Il me montra une société où j’avais essayé d’aider plusieurs personnes lorsque je me trouvais dans l’Ouest il y a une dizaine d’années, en connexion avec un représentant du gouvernement belge.
 » Cet homme, continua-t-il, avait reçu là une occasion de réparer le tort qu’il vous avait fait en France. Nous lui avions fait prendre connaissance de la situation, dont il ne pouvait rien ignorer, mais il n’avait pas encore la force nécessaire pour faire opérer la Grande Loi Cosmique de Justice et payer cette dette; s’il l’avait fait, par détermination de son libre arbitre, il se serait libéré de beaucoup d’entraves, et cela lui aurait permis de progresser bien plus rapidement dans cette incorporation. C’est ainsi que la vie extérieure nous maintient lié à la roue de la nécessité, au retour à un corps dense, à la lutte sans repos, à la douleur, jusqu’au moment où nous laissons la Lumière du Christ Intérieur nous illuminer et nous purifier, ce qui permet, enfin, au Plan Divin, qui est Amour, Paix et Perfection pour toute la Création, de se manifester. Vous venez de recevoir un genre de leçon que personne ne peut oublier car un enseignement objectif s’enregistre dans la vision en même temps que dans le mental. Le souvenir visuel est plus profond et il reçoit nécessairement plus d’attention de la part de l’activité extérieure de l’intellect. » »

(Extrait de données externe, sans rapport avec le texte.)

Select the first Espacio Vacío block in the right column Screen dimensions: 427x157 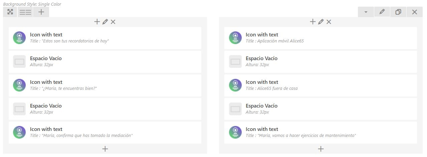[x=321, y=61]
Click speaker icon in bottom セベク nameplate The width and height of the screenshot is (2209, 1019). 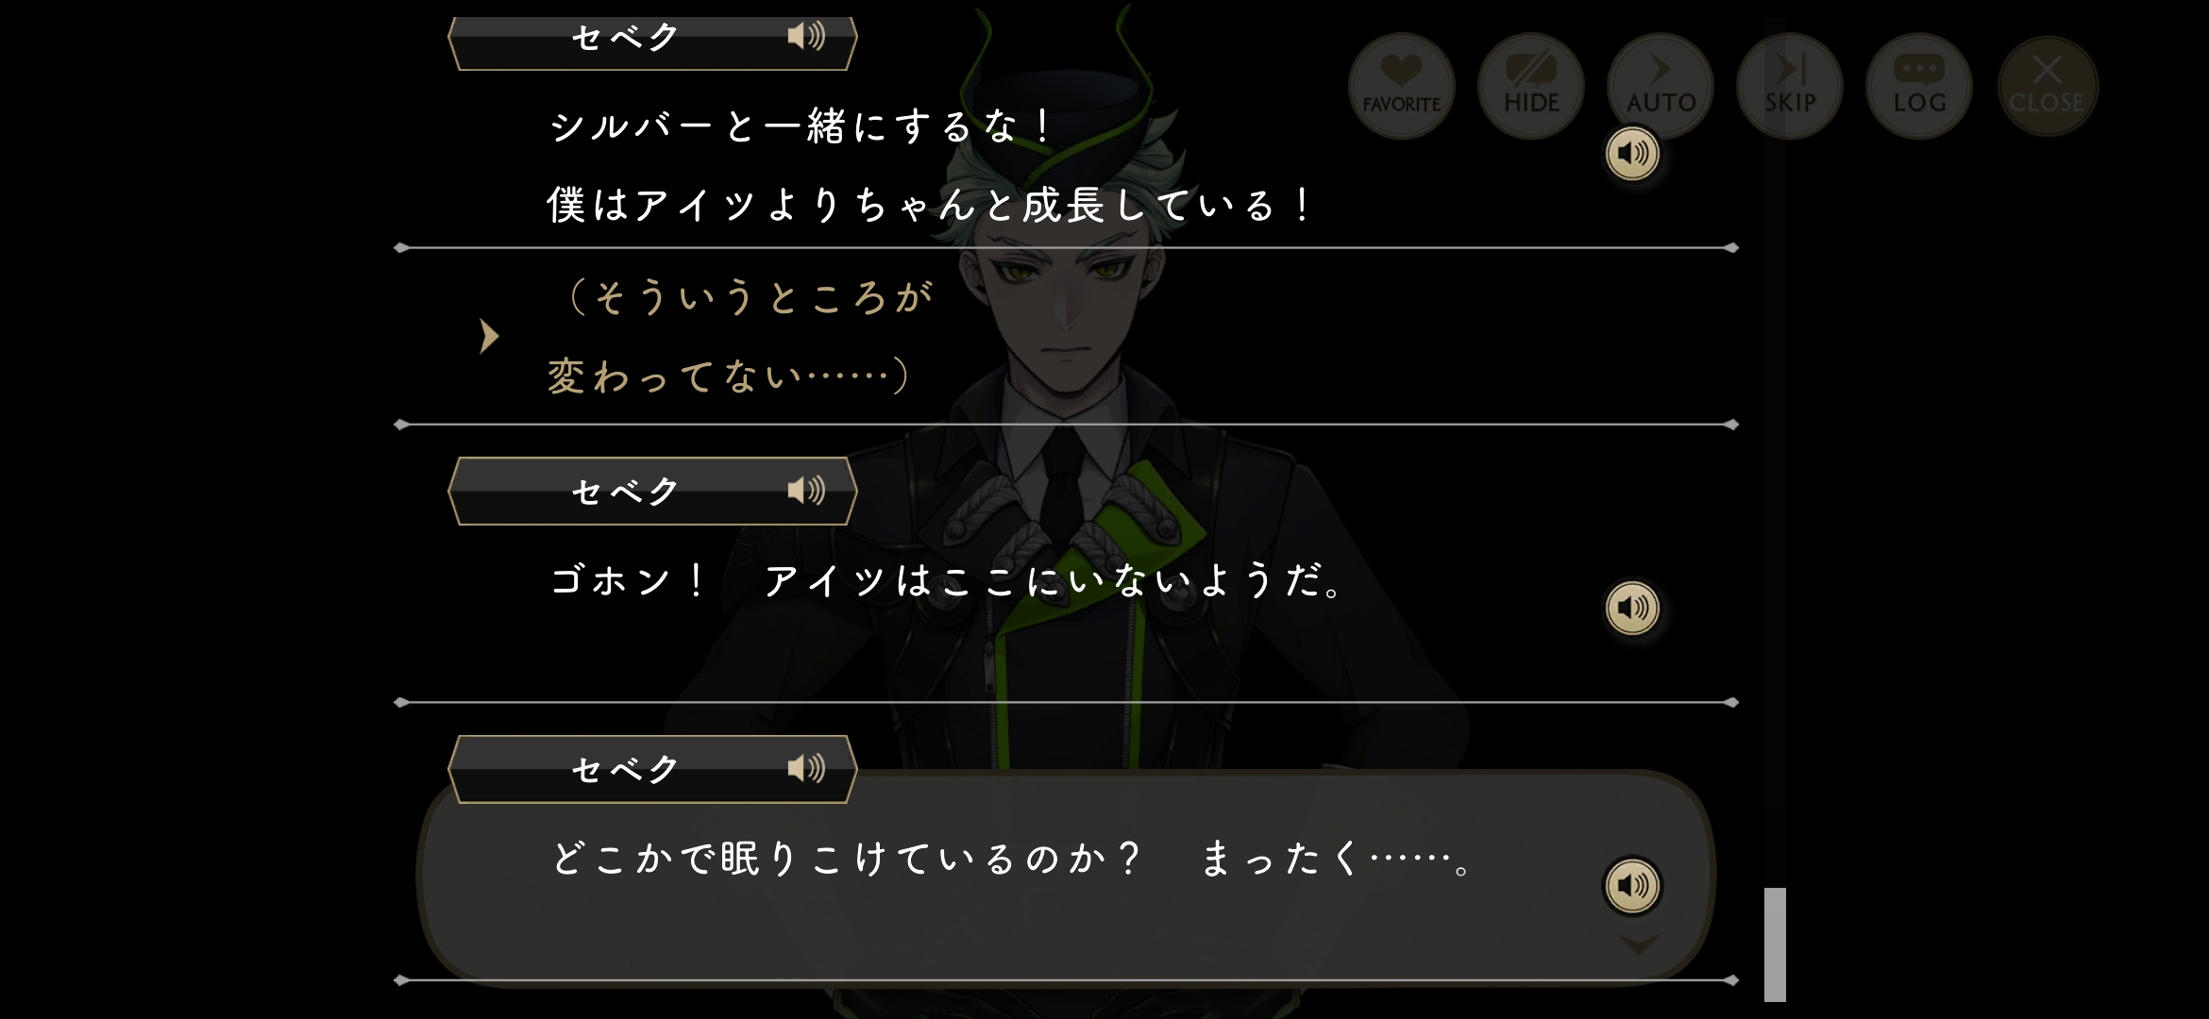(806, 768)
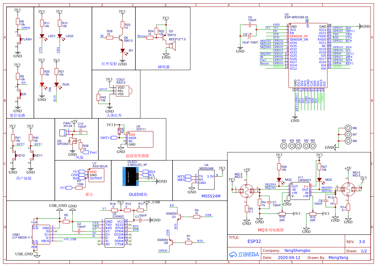The image size is (377, 267).
Task: Click the LM393DT comparator U11
Action: [x=300, y=191]
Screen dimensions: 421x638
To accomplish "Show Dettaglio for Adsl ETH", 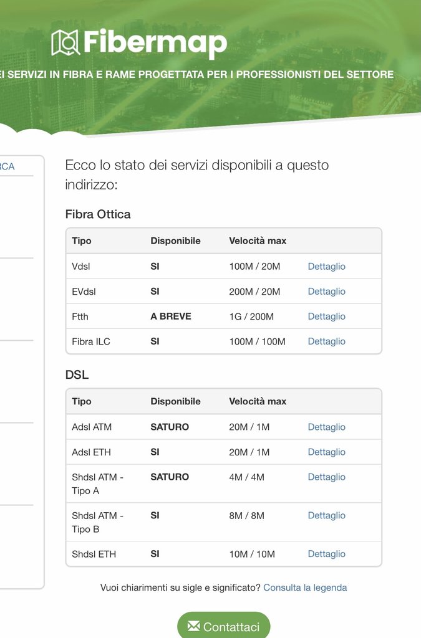I will 326,452.
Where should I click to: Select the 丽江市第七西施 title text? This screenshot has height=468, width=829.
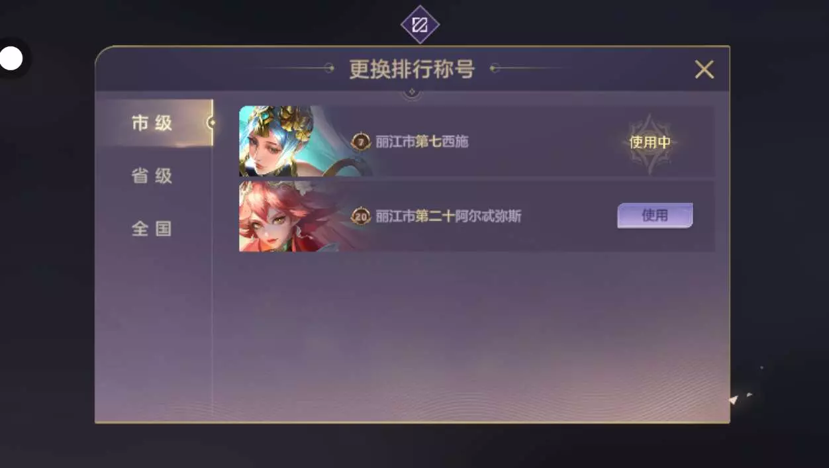click(x=422, y=142)
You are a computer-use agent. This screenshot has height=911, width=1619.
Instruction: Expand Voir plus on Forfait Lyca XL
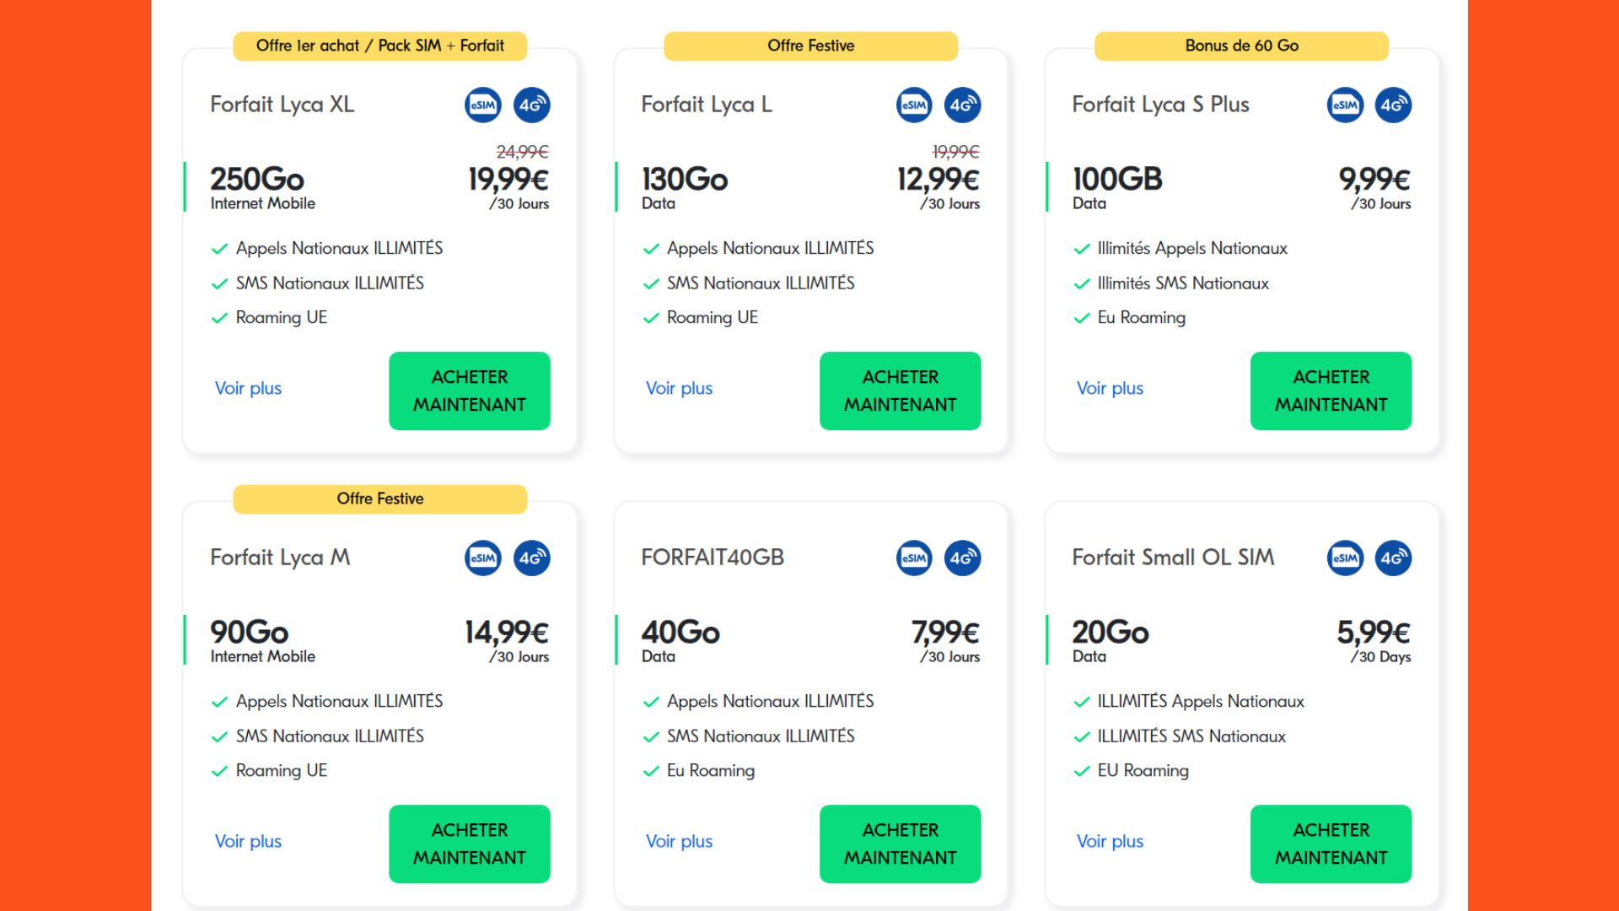pos(248,388)
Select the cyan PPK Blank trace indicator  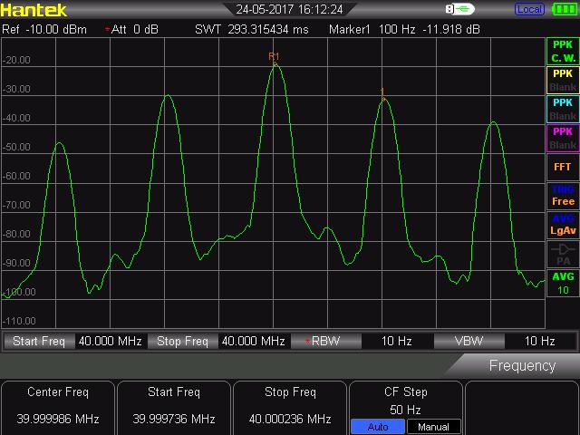[x=563, y=110]
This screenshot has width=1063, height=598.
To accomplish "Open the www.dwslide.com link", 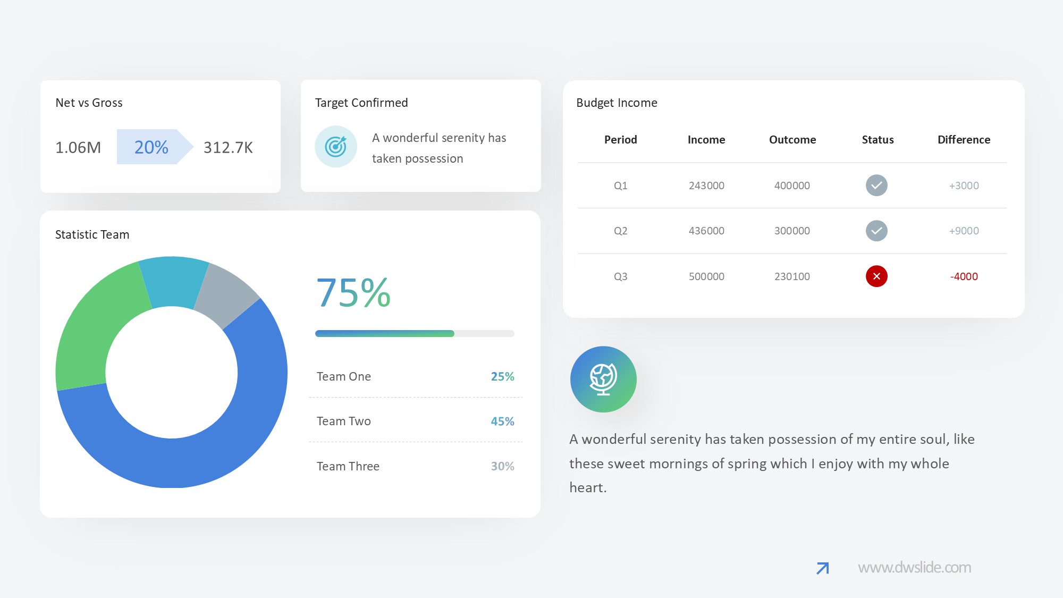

L’essence de cette expérience depuis longtemps oubliée fut sûrement fixée dans ma mémoire de façon indélébile, car je peux en rappeler chaque détail aussi clairement que lorsque je les examinais avec Lui. « Maintenant, poursuivit-il, nous allons rappeler une autre de vos vies passées, une de celles où vous viviez en Égypte. » Nous nous élevâmes de la Terre et voyageâmes rapidement. Je fus parfaitement conscient de la Méditerranée lorsque nous passâmes au-dessus des eaux. Nous continuâmes jusqu’à Karnac et Louxor, puis, de nouveau, nous prîmes contact avec le sol.
« Soyez très attentif, me dit-il, cet enregistrement est celui d’un très ancien Temple de Louxor. Ce n’est pas l’un de ces temples dont les archéologues étudient les ruines actuellement car il est antérieur à tous ceux qui ont été découverts jusqu’ici. S’ils savaient où regarder, ils découvriraient des temples magnifiques qui sont dans un état de conservation presque parfait. »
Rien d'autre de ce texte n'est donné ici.